Return the lines below that contain "label".

——

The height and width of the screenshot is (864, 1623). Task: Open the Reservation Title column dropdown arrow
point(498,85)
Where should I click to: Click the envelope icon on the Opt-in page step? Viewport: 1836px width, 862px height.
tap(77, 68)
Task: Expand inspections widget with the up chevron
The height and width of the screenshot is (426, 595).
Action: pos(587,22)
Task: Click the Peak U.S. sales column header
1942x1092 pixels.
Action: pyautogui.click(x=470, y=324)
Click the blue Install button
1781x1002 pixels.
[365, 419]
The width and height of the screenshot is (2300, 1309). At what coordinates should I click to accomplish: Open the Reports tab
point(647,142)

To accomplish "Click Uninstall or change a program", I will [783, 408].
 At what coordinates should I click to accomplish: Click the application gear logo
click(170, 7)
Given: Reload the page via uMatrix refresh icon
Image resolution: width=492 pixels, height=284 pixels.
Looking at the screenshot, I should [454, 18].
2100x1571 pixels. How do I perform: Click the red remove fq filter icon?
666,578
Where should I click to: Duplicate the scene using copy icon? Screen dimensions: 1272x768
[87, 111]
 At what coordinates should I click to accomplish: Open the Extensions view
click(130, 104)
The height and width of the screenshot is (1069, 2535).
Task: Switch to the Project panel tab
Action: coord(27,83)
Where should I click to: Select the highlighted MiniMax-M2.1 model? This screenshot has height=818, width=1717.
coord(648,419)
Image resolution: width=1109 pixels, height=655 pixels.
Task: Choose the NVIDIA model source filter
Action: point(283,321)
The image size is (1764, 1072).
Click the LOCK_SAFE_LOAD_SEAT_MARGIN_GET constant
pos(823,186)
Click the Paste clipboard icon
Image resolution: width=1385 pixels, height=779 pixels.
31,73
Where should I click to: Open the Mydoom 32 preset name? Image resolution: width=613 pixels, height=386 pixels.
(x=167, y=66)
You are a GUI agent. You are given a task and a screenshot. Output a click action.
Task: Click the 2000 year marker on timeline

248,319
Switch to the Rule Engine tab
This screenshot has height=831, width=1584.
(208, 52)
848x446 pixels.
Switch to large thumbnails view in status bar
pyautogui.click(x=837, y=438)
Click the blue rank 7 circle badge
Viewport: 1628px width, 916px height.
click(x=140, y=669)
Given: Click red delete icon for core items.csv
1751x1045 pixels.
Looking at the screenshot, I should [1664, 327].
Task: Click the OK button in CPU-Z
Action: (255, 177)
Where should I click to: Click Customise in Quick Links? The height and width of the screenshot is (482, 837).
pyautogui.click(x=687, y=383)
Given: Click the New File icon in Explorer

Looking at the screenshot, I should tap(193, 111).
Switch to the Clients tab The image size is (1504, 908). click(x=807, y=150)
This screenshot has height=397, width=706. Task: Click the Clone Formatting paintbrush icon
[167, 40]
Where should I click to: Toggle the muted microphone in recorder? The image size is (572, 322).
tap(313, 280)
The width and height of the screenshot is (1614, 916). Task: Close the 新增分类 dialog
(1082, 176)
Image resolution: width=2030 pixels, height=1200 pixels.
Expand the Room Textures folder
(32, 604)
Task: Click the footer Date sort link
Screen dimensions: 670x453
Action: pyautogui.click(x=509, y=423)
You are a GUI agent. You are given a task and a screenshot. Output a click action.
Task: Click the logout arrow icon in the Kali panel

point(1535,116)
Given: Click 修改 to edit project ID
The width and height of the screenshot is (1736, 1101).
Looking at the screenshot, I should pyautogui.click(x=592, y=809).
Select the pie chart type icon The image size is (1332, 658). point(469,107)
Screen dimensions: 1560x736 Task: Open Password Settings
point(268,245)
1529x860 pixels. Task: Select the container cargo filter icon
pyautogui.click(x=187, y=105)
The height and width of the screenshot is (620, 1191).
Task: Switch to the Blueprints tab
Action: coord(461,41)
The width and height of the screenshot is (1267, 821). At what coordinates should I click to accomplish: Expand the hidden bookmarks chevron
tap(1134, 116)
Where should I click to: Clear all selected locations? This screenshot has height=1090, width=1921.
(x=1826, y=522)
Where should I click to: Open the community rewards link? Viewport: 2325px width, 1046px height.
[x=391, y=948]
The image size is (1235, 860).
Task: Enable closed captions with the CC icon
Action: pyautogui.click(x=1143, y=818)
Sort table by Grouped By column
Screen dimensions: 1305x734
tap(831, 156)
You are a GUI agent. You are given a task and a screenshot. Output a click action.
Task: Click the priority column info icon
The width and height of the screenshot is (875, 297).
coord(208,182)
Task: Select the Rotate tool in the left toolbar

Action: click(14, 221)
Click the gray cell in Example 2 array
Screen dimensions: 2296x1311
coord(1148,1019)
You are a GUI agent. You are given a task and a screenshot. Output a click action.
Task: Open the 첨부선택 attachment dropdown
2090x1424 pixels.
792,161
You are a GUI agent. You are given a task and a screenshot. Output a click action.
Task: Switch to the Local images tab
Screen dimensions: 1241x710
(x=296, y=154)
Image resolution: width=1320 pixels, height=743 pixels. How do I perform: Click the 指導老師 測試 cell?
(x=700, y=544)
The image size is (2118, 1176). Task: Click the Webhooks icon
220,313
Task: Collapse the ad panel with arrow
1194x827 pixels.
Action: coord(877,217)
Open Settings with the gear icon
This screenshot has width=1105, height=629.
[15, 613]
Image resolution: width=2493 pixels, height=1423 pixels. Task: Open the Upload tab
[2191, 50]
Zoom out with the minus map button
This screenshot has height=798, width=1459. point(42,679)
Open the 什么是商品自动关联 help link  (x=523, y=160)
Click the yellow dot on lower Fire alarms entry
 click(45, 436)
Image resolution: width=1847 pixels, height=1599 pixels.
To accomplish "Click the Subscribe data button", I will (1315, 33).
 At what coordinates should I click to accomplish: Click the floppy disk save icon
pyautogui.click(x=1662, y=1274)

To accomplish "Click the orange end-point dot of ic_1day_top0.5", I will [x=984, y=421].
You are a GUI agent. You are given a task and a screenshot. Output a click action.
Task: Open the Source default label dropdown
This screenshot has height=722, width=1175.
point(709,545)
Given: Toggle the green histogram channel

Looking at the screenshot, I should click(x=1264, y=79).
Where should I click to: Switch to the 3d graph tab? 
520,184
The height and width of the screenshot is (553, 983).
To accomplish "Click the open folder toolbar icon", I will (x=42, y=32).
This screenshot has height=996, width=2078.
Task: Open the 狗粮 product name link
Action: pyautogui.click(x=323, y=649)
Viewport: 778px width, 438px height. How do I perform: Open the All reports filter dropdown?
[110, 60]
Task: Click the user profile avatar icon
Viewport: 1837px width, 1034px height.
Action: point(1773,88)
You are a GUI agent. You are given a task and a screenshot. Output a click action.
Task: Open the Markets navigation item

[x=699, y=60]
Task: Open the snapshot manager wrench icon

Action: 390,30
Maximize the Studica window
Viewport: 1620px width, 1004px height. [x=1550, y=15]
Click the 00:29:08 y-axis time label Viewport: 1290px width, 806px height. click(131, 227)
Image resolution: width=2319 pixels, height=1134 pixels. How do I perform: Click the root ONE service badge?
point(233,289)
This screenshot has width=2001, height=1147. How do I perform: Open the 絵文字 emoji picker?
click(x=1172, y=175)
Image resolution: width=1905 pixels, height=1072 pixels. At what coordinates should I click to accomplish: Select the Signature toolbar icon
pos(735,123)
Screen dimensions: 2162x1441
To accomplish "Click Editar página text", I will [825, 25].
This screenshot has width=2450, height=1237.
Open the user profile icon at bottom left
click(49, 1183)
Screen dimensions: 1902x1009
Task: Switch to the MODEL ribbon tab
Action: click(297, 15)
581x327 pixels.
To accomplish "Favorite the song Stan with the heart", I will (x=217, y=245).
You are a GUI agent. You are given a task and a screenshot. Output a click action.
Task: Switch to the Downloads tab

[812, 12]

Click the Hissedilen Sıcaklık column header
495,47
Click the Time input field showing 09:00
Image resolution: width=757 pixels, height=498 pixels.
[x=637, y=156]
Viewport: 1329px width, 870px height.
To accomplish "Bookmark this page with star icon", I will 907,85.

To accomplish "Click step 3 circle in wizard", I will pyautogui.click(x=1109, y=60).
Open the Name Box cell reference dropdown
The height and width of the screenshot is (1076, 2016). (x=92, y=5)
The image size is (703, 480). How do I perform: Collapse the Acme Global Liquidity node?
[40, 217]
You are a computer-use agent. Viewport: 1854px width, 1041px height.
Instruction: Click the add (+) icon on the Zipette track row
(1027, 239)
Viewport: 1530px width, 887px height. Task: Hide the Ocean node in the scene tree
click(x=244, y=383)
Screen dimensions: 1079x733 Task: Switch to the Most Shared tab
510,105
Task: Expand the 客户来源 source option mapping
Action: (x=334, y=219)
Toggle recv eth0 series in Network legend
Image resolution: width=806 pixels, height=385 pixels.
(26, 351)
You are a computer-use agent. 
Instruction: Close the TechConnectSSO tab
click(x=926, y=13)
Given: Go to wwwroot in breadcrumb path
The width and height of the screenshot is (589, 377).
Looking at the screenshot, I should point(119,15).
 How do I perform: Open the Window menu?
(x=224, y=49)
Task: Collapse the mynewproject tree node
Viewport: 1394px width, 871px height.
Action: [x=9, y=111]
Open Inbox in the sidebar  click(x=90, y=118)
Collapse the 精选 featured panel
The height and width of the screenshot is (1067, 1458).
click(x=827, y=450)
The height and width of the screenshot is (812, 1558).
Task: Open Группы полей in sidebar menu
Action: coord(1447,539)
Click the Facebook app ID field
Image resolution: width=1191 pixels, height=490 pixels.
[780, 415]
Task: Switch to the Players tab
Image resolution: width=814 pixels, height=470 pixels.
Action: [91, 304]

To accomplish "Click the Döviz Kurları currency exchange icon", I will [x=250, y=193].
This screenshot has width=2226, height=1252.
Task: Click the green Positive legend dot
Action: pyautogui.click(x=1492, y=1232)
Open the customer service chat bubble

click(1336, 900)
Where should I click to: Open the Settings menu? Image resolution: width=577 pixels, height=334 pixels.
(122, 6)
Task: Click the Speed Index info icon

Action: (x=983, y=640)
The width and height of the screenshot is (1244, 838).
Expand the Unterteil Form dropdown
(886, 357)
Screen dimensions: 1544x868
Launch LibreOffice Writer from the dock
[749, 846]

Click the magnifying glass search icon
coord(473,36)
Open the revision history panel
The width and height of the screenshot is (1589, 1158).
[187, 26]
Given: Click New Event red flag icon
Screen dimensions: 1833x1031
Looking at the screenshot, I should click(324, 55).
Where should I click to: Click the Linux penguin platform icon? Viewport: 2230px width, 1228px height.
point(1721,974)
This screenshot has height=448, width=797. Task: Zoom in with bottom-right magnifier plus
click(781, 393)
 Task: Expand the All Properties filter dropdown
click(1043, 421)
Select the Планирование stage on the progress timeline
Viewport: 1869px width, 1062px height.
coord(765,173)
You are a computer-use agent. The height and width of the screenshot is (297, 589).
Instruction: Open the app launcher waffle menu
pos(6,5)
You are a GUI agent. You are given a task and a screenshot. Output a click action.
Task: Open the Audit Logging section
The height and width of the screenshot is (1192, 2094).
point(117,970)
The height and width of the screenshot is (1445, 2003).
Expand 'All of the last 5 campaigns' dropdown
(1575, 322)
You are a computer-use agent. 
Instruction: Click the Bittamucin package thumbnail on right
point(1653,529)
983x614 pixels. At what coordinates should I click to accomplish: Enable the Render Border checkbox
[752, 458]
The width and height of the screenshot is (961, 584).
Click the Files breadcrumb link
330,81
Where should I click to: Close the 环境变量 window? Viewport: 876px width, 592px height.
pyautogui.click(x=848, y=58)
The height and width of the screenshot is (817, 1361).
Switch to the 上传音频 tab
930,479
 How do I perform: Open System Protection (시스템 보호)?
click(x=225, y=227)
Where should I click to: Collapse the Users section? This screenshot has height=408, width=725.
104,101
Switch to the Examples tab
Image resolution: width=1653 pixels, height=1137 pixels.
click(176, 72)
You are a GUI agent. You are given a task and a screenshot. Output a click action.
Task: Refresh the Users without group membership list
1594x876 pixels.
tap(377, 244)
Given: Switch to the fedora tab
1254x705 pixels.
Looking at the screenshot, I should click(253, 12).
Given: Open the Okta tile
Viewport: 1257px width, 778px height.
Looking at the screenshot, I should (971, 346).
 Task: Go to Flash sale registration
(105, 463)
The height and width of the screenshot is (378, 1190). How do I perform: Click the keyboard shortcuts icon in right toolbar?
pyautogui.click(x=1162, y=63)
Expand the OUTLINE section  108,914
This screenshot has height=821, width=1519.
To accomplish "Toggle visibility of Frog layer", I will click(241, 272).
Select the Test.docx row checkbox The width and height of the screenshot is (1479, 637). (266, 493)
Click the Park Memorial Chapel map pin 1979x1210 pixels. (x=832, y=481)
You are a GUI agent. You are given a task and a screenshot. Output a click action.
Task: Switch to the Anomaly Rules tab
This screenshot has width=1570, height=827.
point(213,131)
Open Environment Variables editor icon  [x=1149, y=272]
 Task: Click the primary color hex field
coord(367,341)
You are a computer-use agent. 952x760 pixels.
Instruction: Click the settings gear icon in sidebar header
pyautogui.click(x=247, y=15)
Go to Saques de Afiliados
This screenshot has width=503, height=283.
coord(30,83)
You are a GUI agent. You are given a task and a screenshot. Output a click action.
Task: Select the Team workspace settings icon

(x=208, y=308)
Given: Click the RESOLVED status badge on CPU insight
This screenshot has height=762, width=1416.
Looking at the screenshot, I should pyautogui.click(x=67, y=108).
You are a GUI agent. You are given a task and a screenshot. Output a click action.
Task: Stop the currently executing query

——

> [Finished exercise]:
Task: Open the Source default label dropdown
Click the 00:29:08 y-axis time label Viewport: 1290px width, 806px height. click(131, 227)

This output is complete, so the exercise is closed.